The Ottawa Bowel Preparation Scale is used to assess a patient's bowel preparation for colonoscopies.

==Scoring bowel preparation==
The scale assesses three components of the large intestine: (1) the rectosigmoid colon, (2) the mid colon and (3) the right colon. A maximum score of 4 is used for each section of the large intestine. A score of 0 is given if the bowel preparation is excellent, meaning the mucosal detail is visible, there is no fluid and almost no stool. A score of 1 is given if the bowel preparation is good, meaning there is turbid fluid/stool but the mucosa is visible and wash/suction is not needed.
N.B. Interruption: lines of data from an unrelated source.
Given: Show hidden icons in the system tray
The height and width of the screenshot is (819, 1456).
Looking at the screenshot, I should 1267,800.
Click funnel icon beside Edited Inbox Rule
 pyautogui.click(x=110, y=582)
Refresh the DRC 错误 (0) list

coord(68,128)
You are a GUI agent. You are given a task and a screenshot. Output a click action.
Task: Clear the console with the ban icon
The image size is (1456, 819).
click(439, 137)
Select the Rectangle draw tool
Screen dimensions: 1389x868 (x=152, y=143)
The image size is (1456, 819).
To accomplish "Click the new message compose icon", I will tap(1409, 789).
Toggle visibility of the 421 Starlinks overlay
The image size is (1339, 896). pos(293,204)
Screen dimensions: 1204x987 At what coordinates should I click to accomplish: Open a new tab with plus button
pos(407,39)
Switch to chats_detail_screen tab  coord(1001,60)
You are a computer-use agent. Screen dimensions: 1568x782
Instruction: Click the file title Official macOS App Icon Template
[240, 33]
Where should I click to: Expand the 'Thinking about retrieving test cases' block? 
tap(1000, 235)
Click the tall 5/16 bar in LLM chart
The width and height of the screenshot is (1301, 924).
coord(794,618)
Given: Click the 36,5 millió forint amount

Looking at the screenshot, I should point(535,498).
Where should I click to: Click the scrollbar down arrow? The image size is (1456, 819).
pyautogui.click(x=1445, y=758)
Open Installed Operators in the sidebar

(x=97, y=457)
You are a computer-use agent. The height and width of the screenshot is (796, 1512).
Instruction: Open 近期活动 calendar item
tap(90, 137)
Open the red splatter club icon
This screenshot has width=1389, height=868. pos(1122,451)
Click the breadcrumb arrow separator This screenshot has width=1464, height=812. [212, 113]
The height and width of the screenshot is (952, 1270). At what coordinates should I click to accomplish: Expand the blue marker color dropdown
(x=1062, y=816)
A score of 2 is given if the bowel preparation is fair, meaning there is fluid/stool obscuring the mucosa, suction is needed but wash is not needed. A score of 3 is given if the bowel preparation is poor, meaning that stool obscures the mucosa and suctioning/washing only provides an OK mucosa view. A score of 4 is given if the bowel preparation is inadequate, meaning that stool obscures the mucosa despite major washing/suctioning. The total score is calculated by adding up all 3 scores. The scale has a range from 0 (perfect) to 14 (solid stool in each section and lots of fluid, i.e., a completely unprepared colon).

Other validated preparation scales are the Aronchick Scale and the Boston Bowel Preparation Scale.